Mart ayında Forbes’da çıkan bir yazı (ki bu yazı da The Journal of Positive Psychology dergisinde yer alan “The Hidden Cost of Value Seeking” makalesine dayanmaktadır) harcamanın sonunda mutlu olabilmek için materyallere değil deneyimlere para harcamanın daha fazla mutluluk sağlayacağını ileri sürmektedir. Mallara, maddeye yapılan harcamaların sağladığı mutluluk ve tatmin duygusu çok kısa sürede tükenirken, deneyimlere para harcadığınız zaman yarattığınız anılar çok daha uzun süre sizinle kalacağı için daha uzun süre mutluluk sağlayacaktır diye özetleyebiliriz bu iddiayı.
Benim asıl ilgilendiğim ise satın alma kararlarımızda ne kadar rasyonel olabildiğimiz.
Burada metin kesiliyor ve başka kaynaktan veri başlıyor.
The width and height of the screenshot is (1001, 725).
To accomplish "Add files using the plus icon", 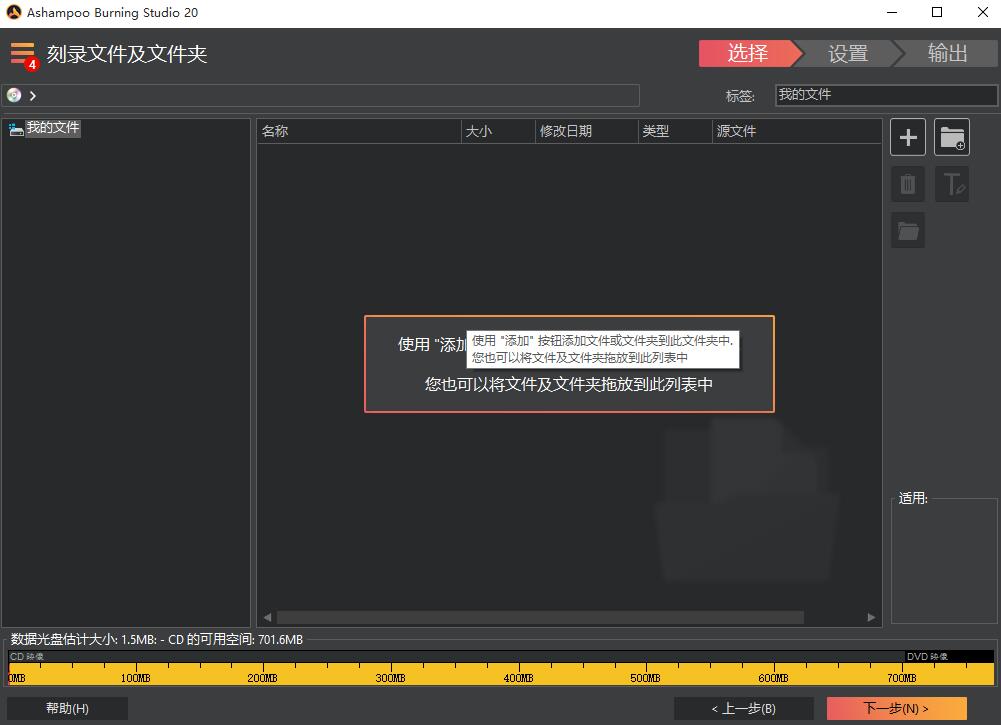I will (x=907, y=137).
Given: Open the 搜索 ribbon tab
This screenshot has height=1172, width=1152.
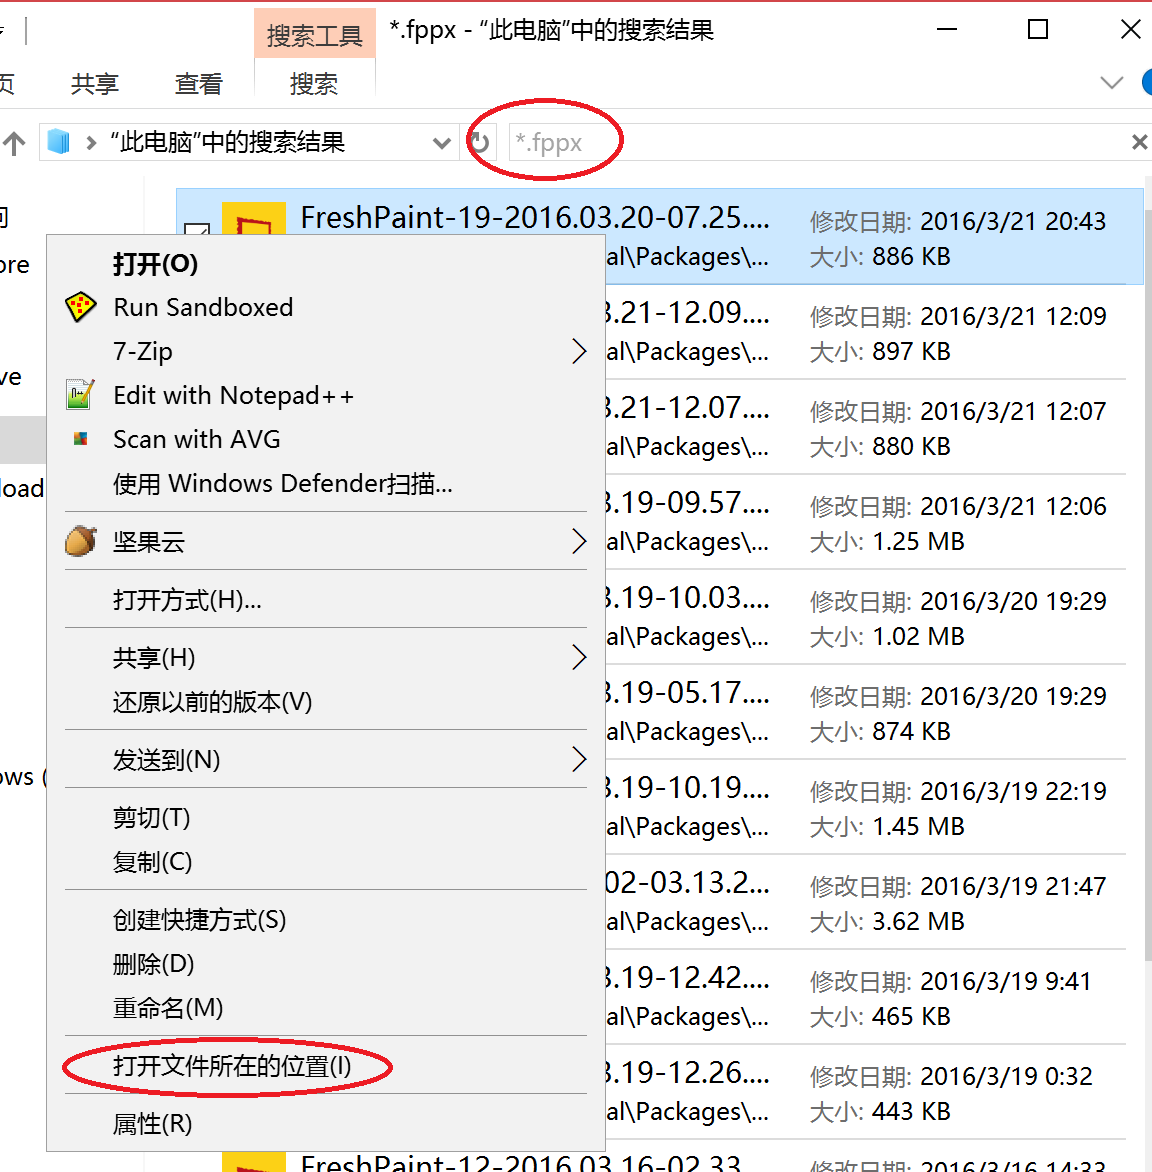Looking at the screenshot, I should pos(314,84).
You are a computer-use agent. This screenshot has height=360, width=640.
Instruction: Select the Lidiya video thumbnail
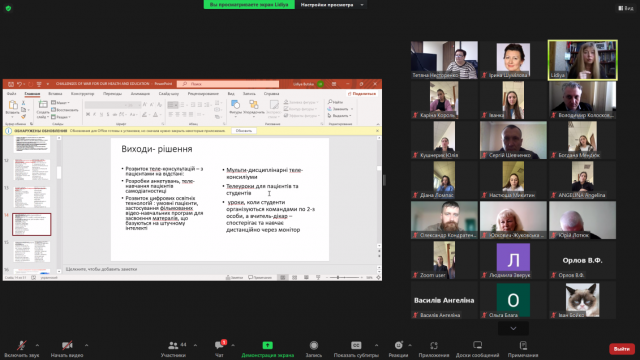[x=582, y=60]
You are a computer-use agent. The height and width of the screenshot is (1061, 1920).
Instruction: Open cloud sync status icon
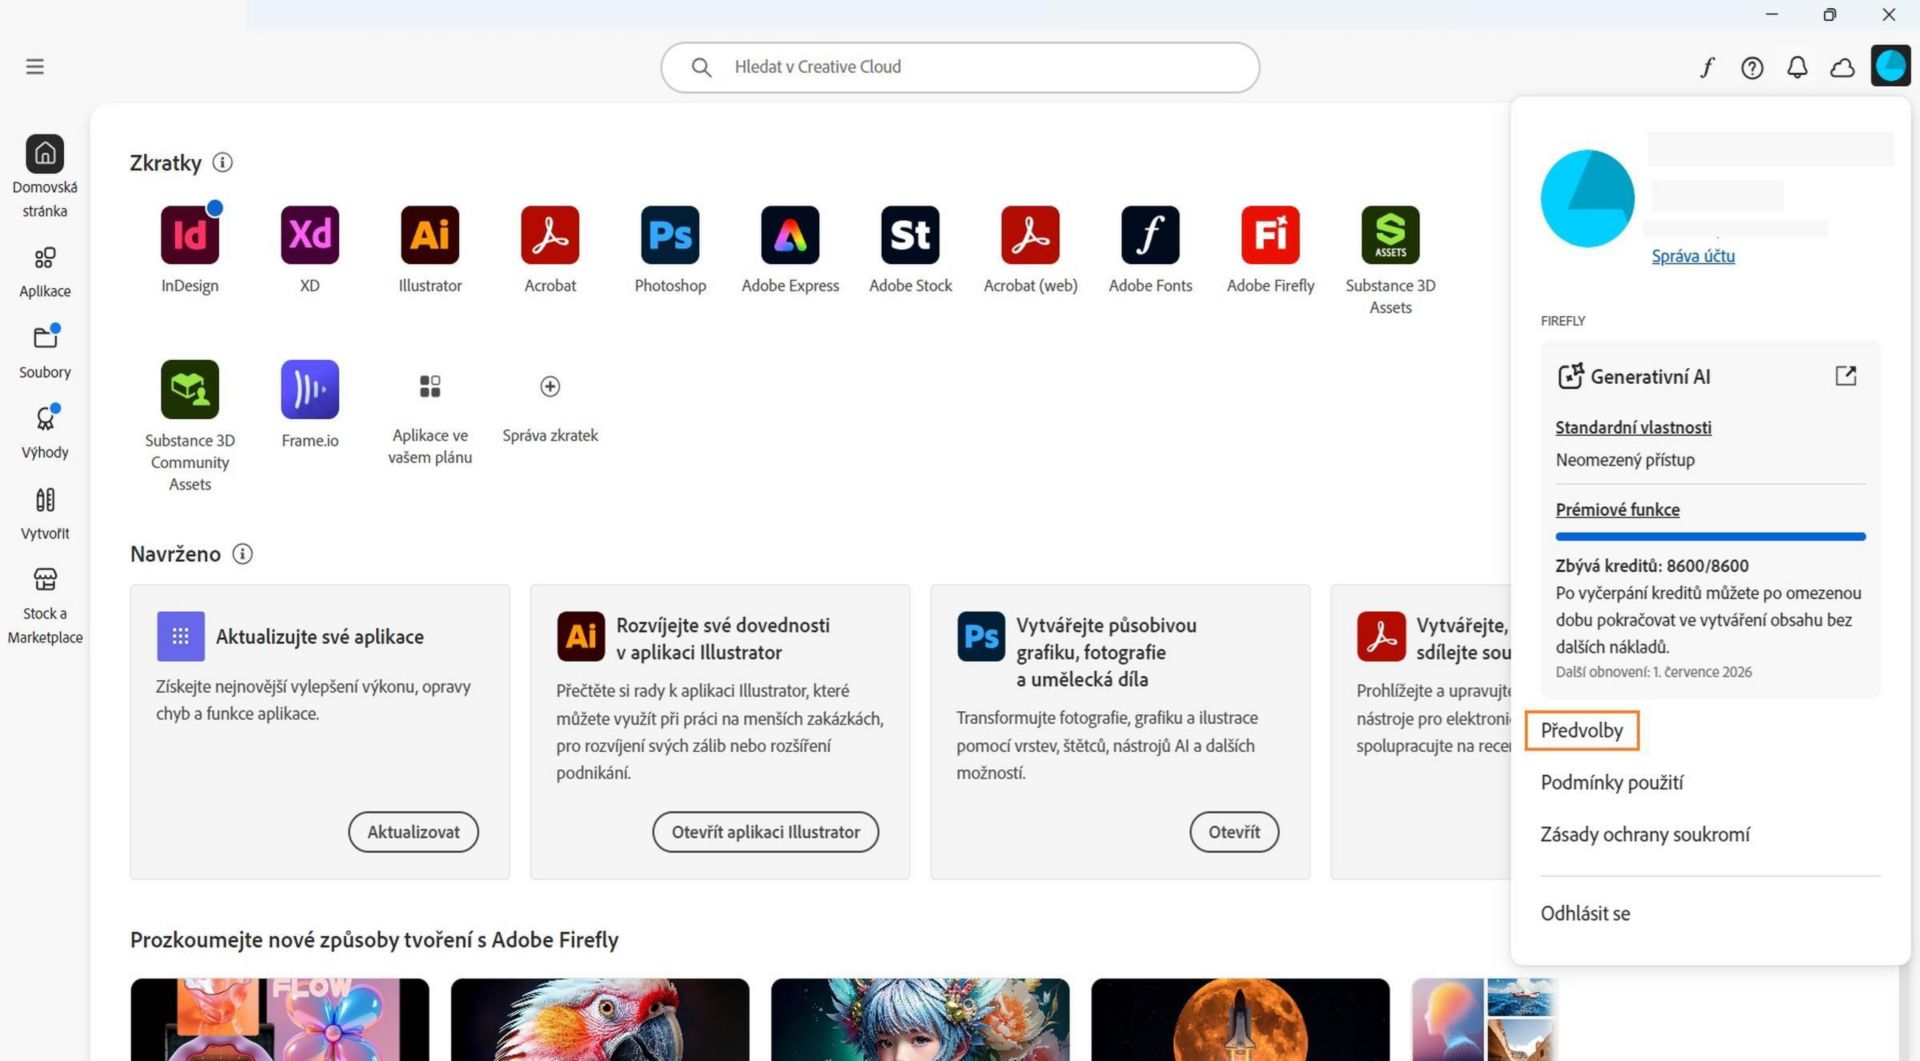pos(1842,67)
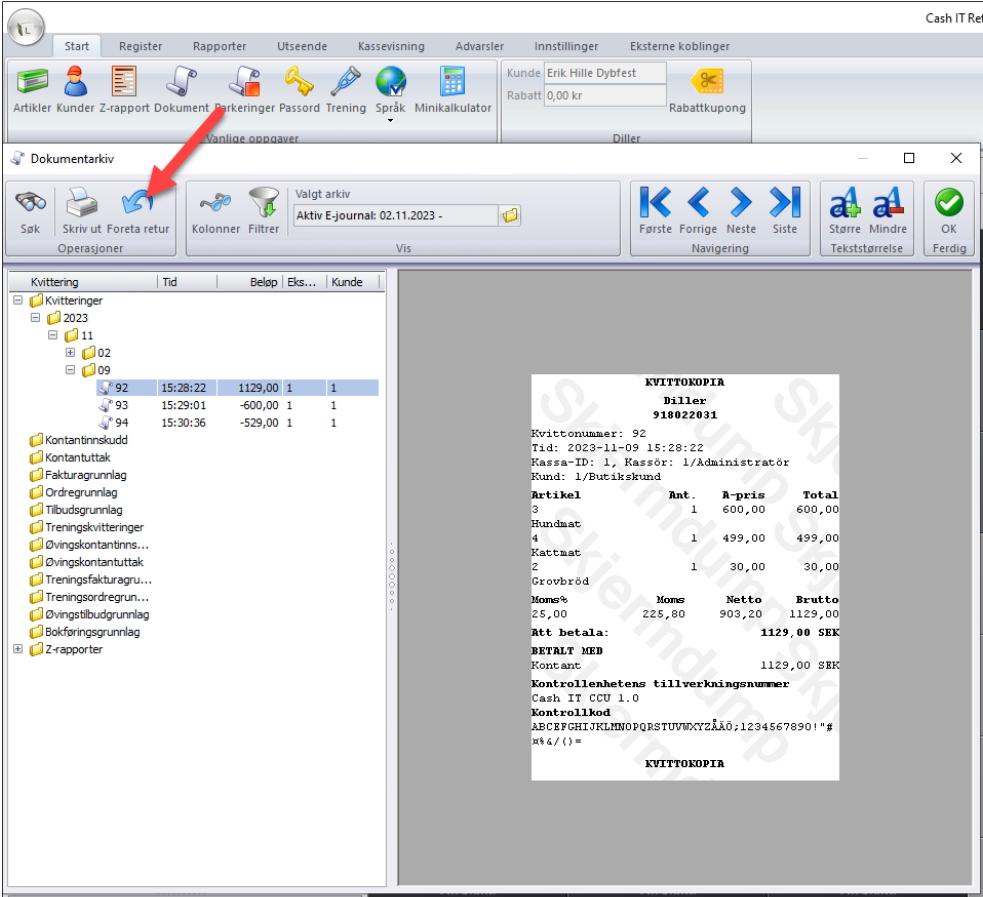This screenshot has width=983, height=897.
Task: Expand the 02 folder node
Action: click(70, 353)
Yani satın almaya karar verdiğimiz ürün(mal veya deneyim olsun) ihtiyacımızı tatmin etmeye ne kadar uygun? İhtiyacımızı tatmin edecek özelliklere sahip en doğru ürünü seçebildik mi?
Düne kadar bu soruya vereceğim cevap bugünkünden farklı. Bu farkı yaratan ise İstanbul Kemerburgaz Üniversitesi pazarlama öğretim üyeleri Prof. Dr. Ercan Gegez ve Yrd. Doç. Dr. Yener Girişken ile nöro pazarlama konusunda yaptığım sohbet ve Yener Girişken’in nöro pazarlama laboratuvarında gördüğüm uygulamalar. Çok ilgilimi çeken bu konu hakkında biraz daha okuyup bilgi sahibi olunca daha detaylı değineceğim ama şimdilik sadece şunu söylemek isterim, biz karar verdiğimizi düşünürken bile onlar bizim adımıza kararımızı şekillendiriyorlar.
Sohbetin bir diğer konusu ise bu ikilinin başını çektiği “MBA+” isimli yüksek lisans programıydı. Kemerburgaz Üniversitesi çatısı altında, şimdiye kadar bir benzeri olmayan, öğrencinin pazarlamayı deneyimleyerek öğrenmesini sağlayacak, bazı derslerini basket maçında, bazı derslerini pazarlama laboratuvarında yapacakları bu programda dersleri özel öğrenci olarak takip etmek için heyecanla beklediğimi belirtmem lazım. Bir zamanlar bir çorap markasının reklamı vardı hatırlarsınız. Eskilerini atın diye; yükseköğretimde yenilikçiliğin temsili olacak bu yüksek lisans programı da sanırım aynı sloganı yaşatacak bize.